This function mocks a function that returns a continuously rising value until overflow occurs. It is like the millis() function in Arduino.
To prove the implementation, I need to increment (thus, assign) static variables to keep state between invocations. However, a function that calls mock_millis() should still be able to assign \nothing.
Is there a way to make WP ignore the assigns clause?
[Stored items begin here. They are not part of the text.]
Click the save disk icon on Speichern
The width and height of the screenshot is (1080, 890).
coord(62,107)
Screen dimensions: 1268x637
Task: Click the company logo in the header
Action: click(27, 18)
static int64_t milliseconds = 0;
/*@ assigns milliseconds;
behavior normal:
assumes milliseconds < INT64_MAX;
ensures \result == \old(milliseconds) + 1;
ensures milliseconds == \old(milliseconds) + 1;
behavior overflow:
assumes milliseconds == INT64_MAX;
ensures \result == 0;
ensures milliseconds == 0;
complete behaviors normal, overflow;
disjoint behaviors normal, overflow;
*/
int64_t mock_millis() {
if (milliseconds < INT64_MAX) {
milliseconds++;
} else {
milliseconds = 0;
}
return milliseconds;
}
I tried doing this with ghost variables, and noticed that a function that assigns a ghost variable cannot be assigns \nothing. I thought ghost variables were completely independent of the program implementation. Is there a special reason for this?
I assume your static variable is meant to be called milliseconds and not microseconds as it is now.
Your assumption about ghost variables is indeed wrong: ghost code is not supposed to interfere with real code and vice-versa (note that this is not enforced by Frama-C at this point). Hence if you declare milliseconds as ghost, any assignment to it is supposed to occur inside ghost code. But from a specification point of view, such assignments are nevertheless side-effects that need to be mentioned in the assigns clause.